司徒弘却眼中精光连闪:“不止如此。寿宴前夜,我们可在城中制造几起事故,不论有无人信,总之我们便皆将其说成是李通明逼死人命。”
“待寿宴上李通明闹出乌龙,这些事不论真的假的,都会全算在他头上,坐实他酷吏害民之罪。”
“司徒兄补充得妙。”陈显抚掌,“此外,我们还需安排一步暗棋……寿宴当日,密室被撞破后,我会让一名死士扮作翻江蛟心腹,当众指认李通明早与翻江蛟勾结。”

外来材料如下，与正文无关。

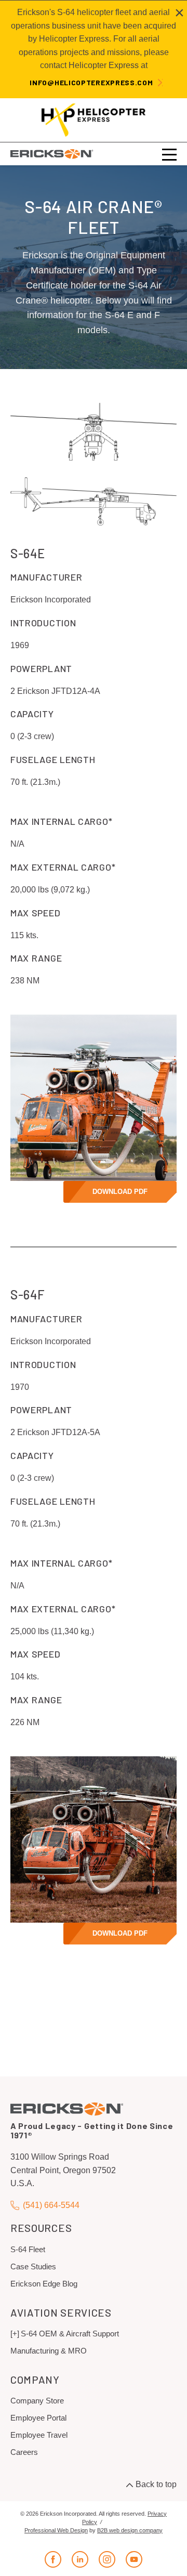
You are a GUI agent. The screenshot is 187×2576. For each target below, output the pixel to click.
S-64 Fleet (27, 2249)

“此番实为贼喊捉贼,意图栽赃世家、搅乱云岭,好替朝中某些人清洗地方铺路。”
他看向慕容拓:“慕容兄,到时你便可泣血陈情,说老太君因受惊病倒,慕容家百年清誉受损……请州衙立刻羁押李通明,上书朝廷,严惩不贷!”
慕容拓呼吸急促,眼中放出光来:“如此一来,李通明便是跳进碧渊江也洗不清了!轻则革职流放,重则……嘿嘿。”
司徒弘沉吟道:“此计环环相扣,但有一处关键……如何让李通明深信不疑?翻江蛟的招供,须得恰到好处,既不能太假,也不能太真。”
陈显从袖中取出一卷纸笺,摊在案上。
那是一份伪造的密议纪要,上面详细记载了所谓三姓举事的时间、地点、参与人员、兵力调配……甚至还有盖着陈、慕容、司徒三家暗印的盟书。
“这些是翻江蛟暗中截获的证据。”陈显指着纸笺,“里头七分真、三分假。真的部分,是我们三家一些无关痛痒的往来记录,用于迷惑视线。”
“假的部分,便是这谋逆之事。此外,翻江蛟还会招供诸多重要细节,以示投诚……而这些细节,便要两位配合了。”
司徒弘长叹一声:“陈兄算无遗策,在下佩服。只是……此计涉险,万一李通明不上钩,或中途识破……”
“他一定会上钩。”陈显眸光幽深,“李通明此人,自负智计,专好行险。他如今急于破局,正缺一把能劈开云岭铁幕的快刀。”
“我们递上的这把刀,看似锋利无比,实则刀柄淬毒……他握得越紧,死得越快。”